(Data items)
::::

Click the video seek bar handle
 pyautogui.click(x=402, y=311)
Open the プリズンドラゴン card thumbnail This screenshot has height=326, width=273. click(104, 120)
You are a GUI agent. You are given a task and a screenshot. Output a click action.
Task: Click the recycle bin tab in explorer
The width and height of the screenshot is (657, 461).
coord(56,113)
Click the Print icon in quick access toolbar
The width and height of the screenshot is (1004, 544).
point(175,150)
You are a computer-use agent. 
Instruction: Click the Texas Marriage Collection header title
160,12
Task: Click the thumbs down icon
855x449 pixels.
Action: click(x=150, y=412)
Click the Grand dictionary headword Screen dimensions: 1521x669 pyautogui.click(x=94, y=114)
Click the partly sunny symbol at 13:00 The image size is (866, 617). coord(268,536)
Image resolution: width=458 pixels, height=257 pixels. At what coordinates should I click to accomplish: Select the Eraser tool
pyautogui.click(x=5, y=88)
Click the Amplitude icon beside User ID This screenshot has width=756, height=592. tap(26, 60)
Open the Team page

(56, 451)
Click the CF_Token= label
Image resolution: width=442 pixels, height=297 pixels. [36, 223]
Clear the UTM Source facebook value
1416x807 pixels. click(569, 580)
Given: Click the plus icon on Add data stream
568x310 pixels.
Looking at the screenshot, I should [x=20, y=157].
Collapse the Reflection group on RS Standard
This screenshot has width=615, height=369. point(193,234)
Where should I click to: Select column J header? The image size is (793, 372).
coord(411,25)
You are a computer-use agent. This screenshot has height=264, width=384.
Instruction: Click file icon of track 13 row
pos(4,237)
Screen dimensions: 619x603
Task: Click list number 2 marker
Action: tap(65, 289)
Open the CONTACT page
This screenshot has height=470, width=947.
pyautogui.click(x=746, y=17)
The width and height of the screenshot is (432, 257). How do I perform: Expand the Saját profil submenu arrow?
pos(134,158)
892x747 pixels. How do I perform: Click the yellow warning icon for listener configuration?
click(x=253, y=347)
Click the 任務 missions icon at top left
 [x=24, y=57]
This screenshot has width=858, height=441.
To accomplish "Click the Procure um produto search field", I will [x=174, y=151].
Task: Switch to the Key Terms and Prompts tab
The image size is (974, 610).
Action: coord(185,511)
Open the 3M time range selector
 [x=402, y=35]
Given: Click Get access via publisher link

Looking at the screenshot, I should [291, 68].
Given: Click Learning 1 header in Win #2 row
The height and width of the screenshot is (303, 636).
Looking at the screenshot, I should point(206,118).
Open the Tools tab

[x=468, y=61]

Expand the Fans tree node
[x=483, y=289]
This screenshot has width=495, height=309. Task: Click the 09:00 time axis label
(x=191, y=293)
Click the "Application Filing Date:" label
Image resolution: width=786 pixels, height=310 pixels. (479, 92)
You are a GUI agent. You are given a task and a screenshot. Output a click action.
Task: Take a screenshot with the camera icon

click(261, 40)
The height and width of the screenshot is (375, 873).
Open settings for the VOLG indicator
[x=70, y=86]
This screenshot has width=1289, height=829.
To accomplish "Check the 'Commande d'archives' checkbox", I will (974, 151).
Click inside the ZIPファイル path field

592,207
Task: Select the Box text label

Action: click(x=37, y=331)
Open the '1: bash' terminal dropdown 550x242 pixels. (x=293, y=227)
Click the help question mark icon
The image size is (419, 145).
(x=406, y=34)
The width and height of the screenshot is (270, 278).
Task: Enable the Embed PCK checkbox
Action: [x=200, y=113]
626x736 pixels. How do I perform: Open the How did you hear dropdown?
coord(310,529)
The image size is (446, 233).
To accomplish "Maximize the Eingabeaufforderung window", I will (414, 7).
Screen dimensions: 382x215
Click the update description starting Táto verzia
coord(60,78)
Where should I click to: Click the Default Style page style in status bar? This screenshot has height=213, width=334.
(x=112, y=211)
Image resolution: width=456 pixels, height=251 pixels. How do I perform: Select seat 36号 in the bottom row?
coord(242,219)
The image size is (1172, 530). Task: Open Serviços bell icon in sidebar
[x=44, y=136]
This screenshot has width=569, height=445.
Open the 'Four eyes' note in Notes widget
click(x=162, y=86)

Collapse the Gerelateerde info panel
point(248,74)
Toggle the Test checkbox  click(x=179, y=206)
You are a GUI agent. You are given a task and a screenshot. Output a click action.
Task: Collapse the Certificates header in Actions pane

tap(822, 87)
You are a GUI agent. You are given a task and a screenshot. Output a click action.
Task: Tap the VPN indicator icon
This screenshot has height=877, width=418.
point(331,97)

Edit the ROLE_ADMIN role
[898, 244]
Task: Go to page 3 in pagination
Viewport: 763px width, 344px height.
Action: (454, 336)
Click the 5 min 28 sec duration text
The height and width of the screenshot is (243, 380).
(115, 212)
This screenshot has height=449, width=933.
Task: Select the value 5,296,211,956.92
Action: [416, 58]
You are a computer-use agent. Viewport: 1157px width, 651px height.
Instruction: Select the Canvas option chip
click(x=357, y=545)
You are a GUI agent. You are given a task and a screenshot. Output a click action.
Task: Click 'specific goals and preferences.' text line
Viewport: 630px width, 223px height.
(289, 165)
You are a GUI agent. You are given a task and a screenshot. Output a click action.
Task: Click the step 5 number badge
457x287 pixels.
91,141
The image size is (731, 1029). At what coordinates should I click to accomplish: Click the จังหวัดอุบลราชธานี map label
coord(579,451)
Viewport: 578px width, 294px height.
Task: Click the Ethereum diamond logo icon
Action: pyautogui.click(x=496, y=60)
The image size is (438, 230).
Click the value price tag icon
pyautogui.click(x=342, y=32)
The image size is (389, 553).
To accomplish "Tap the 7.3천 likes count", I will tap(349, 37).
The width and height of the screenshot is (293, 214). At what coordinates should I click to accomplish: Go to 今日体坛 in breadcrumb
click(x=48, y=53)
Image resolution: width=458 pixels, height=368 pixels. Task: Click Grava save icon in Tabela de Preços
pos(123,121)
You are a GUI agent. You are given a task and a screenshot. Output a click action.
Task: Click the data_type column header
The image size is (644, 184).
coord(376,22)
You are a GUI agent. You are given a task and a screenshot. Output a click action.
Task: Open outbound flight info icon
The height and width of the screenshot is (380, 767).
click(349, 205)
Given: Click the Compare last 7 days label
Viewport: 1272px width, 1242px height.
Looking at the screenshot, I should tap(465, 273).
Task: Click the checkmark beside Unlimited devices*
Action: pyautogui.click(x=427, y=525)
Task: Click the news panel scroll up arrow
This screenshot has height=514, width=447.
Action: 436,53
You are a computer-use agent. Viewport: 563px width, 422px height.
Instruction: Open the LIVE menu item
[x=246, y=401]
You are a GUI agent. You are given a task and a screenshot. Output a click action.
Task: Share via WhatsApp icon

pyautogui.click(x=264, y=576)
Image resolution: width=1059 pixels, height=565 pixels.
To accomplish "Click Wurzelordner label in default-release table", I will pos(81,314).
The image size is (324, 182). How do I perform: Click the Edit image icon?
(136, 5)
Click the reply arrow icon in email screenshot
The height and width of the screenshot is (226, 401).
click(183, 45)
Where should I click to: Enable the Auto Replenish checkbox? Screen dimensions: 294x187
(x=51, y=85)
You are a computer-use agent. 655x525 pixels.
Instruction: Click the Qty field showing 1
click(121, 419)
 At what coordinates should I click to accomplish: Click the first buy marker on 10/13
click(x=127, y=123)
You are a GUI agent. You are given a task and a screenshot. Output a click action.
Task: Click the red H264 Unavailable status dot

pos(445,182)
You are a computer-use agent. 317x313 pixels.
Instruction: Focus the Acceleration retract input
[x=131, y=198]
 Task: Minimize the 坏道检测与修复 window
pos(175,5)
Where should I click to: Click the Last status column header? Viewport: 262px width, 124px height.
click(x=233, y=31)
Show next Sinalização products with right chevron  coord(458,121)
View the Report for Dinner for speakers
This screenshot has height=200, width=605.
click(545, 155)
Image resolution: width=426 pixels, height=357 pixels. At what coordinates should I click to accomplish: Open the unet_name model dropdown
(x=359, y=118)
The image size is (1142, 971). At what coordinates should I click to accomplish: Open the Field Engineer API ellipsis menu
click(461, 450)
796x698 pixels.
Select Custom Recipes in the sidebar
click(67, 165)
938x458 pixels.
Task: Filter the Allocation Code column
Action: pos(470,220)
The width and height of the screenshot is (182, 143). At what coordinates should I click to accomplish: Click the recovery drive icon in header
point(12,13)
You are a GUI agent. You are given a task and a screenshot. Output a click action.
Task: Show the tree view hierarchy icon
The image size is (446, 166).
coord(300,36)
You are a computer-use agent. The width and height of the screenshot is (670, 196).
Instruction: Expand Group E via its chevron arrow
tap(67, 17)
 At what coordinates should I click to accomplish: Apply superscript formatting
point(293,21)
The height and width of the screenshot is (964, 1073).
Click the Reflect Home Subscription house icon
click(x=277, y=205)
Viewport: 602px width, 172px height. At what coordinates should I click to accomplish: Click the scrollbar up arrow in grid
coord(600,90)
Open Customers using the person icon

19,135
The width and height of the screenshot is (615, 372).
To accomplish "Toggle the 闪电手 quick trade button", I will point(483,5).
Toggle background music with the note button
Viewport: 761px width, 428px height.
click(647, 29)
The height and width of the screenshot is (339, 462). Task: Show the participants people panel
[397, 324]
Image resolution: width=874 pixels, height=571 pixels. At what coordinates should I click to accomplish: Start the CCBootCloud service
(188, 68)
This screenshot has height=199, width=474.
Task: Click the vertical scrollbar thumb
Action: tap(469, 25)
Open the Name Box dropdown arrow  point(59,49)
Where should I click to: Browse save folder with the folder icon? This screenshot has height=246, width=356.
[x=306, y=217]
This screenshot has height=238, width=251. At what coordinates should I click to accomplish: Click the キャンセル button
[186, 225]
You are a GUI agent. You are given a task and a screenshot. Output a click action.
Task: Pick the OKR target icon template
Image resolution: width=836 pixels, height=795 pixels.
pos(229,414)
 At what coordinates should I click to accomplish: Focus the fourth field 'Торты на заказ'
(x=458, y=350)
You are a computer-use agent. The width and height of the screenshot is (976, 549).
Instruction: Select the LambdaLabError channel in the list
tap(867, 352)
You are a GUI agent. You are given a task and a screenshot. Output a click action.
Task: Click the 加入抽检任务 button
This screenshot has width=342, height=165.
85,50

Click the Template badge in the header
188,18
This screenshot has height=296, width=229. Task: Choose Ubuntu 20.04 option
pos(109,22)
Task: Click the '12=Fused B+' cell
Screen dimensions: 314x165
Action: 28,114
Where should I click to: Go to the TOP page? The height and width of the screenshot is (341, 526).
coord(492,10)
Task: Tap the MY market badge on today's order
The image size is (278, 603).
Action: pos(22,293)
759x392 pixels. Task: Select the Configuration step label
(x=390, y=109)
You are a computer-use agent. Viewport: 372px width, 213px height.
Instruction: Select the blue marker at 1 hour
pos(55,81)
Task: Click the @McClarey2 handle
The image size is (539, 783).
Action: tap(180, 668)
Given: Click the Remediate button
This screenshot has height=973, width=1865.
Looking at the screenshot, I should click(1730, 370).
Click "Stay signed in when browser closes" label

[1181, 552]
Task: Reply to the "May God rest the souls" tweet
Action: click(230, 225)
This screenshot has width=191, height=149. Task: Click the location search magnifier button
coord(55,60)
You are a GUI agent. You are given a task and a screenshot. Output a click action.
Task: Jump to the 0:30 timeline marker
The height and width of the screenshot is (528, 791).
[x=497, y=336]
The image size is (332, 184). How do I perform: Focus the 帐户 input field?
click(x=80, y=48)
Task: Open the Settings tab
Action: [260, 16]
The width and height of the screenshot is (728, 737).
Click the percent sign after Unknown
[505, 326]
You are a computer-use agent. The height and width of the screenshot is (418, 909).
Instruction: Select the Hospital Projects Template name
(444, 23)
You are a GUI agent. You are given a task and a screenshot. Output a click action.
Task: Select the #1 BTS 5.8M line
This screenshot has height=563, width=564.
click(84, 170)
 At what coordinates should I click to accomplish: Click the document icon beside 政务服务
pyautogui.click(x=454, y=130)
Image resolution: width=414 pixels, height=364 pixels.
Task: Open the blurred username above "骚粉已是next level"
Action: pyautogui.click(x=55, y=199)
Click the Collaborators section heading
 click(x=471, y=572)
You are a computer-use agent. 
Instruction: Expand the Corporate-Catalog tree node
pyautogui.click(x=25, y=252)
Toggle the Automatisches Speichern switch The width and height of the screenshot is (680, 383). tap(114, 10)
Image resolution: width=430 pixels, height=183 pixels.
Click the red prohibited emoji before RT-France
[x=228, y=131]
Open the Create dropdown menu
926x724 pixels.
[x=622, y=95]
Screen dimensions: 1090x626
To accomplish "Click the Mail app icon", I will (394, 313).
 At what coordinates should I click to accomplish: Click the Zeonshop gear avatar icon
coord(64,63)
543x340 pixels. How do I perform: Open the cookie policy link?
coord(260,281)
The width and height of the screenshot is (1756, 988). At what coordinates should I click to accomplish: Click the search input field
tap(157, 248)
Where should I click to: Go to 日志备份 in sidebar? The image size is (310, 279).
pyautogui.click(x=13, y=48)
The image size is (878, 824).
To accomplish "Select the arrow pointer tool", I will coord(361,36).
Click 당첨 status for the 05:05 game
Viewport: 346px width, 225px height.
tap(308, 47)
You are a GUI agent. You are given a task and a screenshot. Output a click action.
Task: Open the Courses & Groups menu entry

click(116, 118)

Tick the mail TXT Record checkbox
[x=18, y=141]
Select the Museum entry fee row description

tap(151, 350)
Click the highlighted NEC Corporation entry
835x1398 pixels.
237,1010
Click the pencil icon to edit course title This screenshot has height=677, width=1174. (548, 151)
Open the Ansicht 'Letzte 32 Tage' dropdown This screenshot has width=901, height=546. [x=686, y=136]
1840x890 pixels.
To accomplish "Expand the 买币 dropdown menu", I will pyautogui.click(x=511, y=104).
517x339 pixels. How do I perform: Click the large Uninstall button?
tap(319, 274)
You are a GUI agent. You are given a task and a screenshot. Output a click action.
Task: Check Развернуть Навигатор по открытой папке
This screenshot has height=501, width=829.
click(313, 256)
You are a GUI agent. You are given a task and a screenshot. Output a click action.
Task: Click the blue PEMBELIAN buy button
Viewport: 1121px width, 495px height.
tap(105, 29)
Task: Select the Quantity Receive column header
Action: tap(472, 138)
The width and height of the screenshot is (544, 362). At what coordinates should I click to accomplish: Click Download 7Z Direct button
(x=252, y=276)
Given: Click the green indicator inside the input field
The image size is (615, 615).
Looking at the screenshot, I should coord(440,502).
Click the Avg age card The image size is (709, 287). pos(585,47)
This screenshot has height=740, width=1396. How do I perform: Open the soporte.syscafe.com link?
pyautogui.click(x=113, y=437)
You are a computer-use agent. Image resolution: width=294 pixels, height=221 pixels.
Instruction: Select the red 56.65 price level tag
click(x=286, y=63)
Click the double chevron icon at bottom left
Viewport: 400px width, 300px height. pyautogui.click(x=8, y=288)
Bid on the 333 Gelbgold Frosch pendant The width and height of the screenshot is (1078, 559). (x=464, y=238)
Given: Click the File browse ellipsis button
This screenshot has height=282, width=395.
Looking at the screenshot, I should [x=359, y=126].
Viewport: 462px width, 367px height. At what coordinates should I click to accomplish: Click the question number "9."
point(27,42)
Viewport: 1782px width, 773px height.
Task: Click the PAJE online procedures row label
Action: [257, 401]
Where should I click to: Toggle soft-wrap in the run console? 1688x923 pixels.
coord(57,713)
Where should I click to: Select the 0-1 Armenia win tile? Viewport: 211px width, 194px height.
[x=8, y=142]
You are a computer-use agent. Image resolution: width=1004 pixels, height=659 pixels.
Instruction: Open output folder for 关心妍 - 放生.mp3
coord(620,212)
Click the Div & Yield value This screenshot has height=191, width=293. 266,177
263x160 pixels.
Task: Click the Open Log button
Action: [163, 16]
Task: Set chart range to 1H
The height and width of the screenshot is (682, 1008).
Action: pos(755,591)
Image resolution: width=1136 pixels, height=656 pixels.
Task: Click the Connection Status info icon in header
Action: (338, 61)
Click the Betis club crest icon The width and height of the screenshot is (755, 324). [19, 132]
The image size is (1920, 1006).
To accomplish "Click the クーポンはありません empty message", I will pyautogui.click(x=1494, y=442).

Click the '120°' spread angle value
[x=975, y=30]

::::

● **TASK GOAL**:
Would you filter the entries above and keep each line that has the word "card"?

● **RESPONSE AREA**:
Open the プリズンドラゴン card thumbnail This screenshot has height=326, width=273. click(104, 120)
Click the Avg age card The image size is (709, 287). pos(585,47)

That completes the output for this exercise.